Introduction: The emergence of collaborative robotics highlights the need to align technological design with human experience at work. In human-robot interaction (HRI), fluency, the smooth, adaptive, and coordinated interplay between partners, is a key determinant of collaborative quality. A critical aspect of fluency is motor coordination, namely the temporal alignment of actions between agents. Despite its relevance, little empirical evidence has examined how robot motion design shapes this coordination in applied settings.
Purpose: This study investigates whether human-like versus machine-like robot movements affect motor coordination with a human partner during collaborative assembly tasks, and whether this effect varies with the degree of interdependence between partners' actions.

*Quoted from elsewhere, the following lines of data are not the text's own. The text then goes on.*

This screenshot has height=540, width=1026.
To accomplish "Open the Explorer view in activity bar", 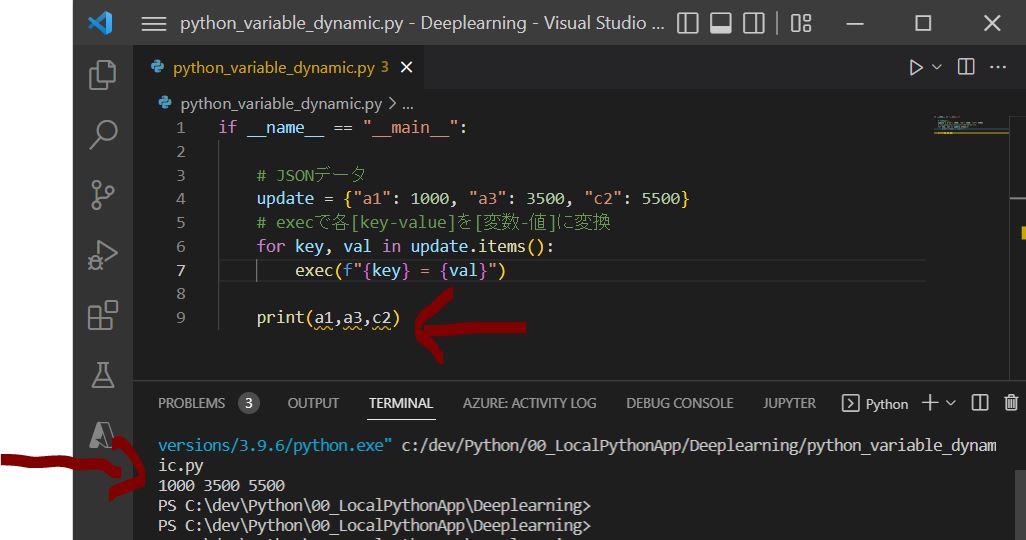I will pos(102,76).
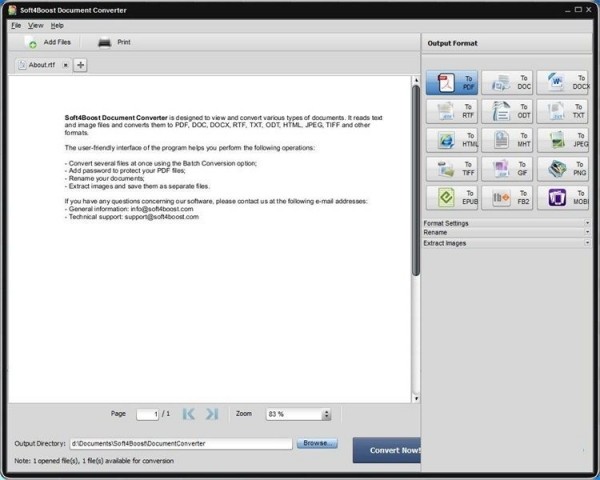Choose the To ODT output format

coord(508,111)
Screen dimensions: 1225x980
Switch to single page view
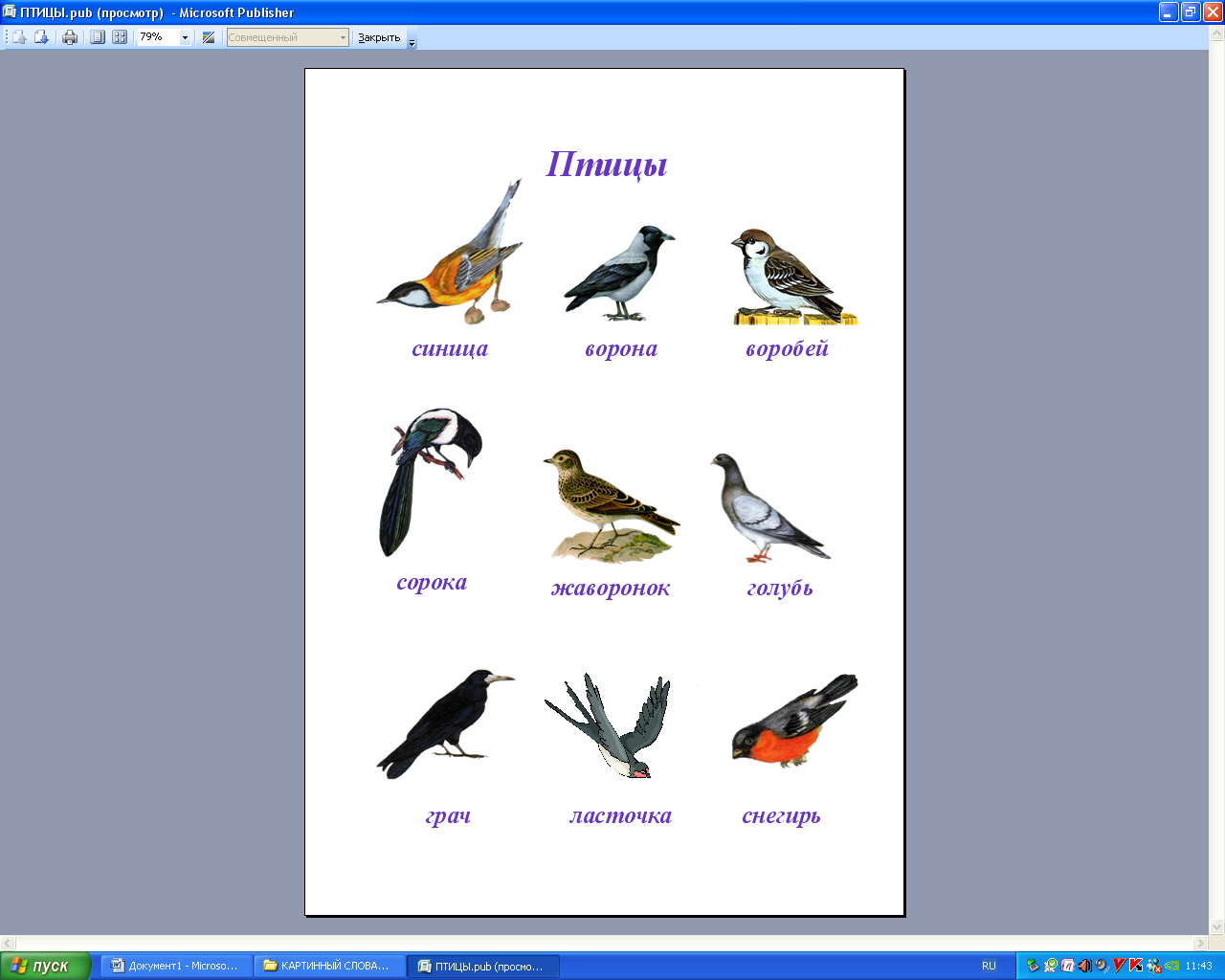[98, 37]
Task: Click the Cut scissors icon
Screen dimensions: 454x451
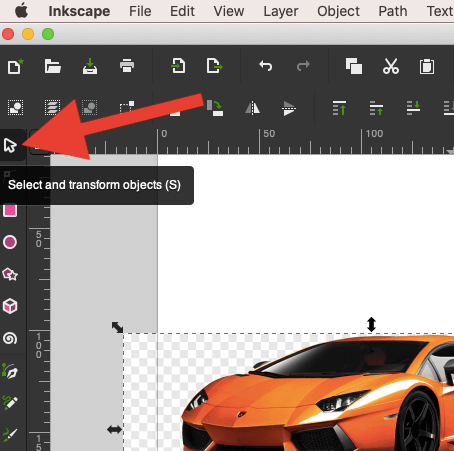Action: pos(391,66)
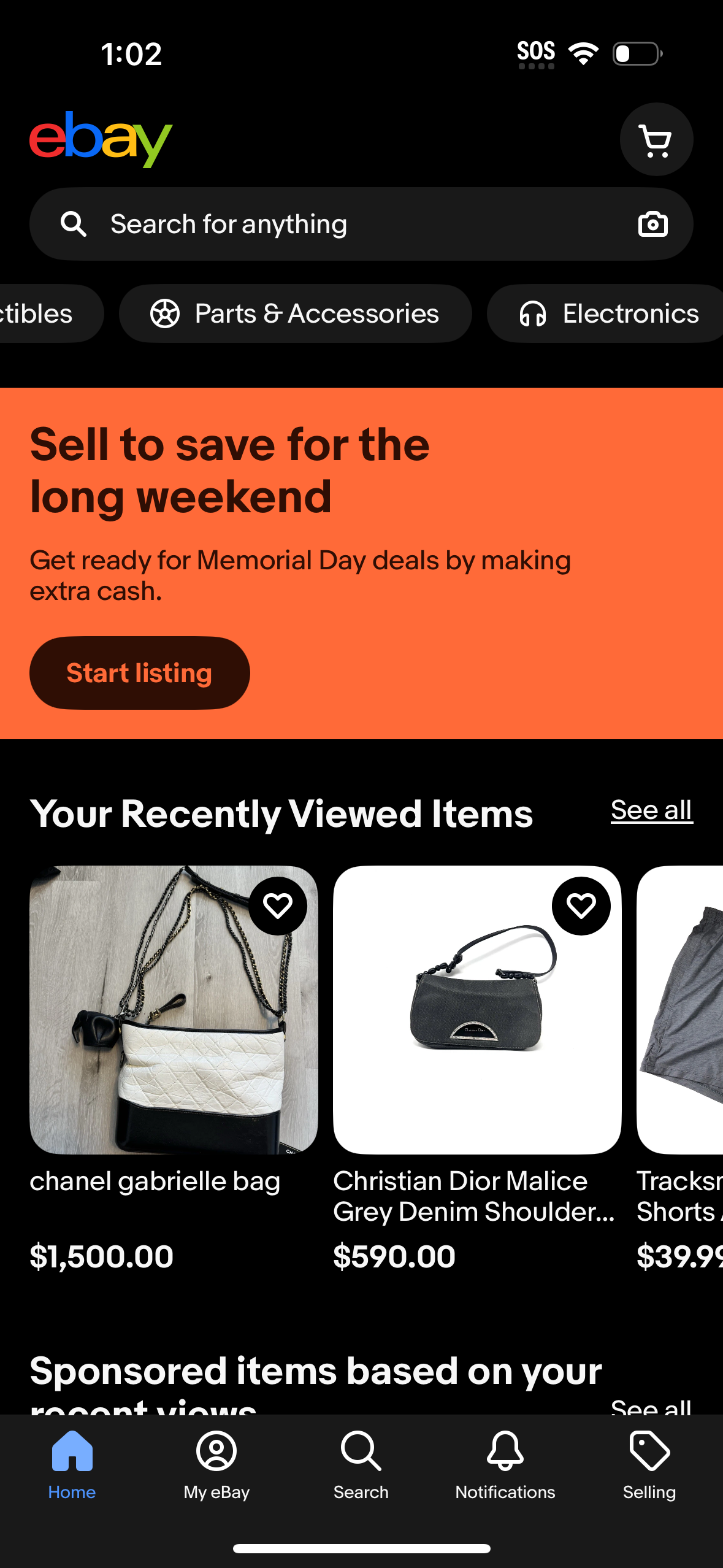Viewport: 723px width, 1568px height.
Task: Select the camera icon for image search
Action: [x=652, y=224]
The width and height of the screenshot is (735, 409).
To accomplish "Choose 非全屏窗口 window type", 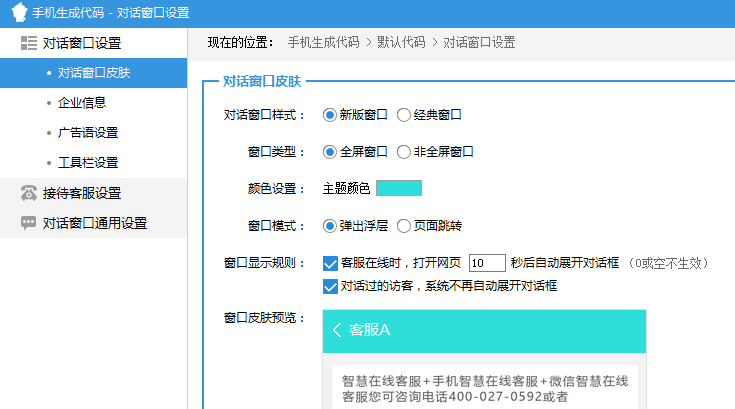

Method: Twenty-two participants engaged in assembly tasks with a cobot under four conditions: high/low interdependence × human-like/machine-like motion. Human and cobot joint kinematics were tracked using a machine learning-based pose estimation model, focusing on the human right wrist and the cobot's end-effector. Coordination was assessed via self-reports and behavioral data (i.e., cross-correlation CC and mutual information MI between time series, as indicators of synchronous coupling). Repeated-measures ANOVAs tested the effect of movement style and interdependence on coordination.
Results: Results evidenced significant effects of condition on coordination indices. Post-hoc comparisons indicated that human-like kinematics in high interdependence tended to produce higher coordination than machine-like kinematics or low interdependence conditions, although adjusted contrasts reached only marginal significance.
Conclusions: Human-inspired kinematics foster greater motor coordination, particularly when collaboration requires high interdependence. These results suggest that biologically-inspired movements enhance fluency, and potentially improve trust and acceptance in human-robot collaboration. Future research should assess these aspects and broaden the focus to additional psychological and organizational outcomes, positioning motor compatibility as a key lever for sustainable and human-centered robotic design.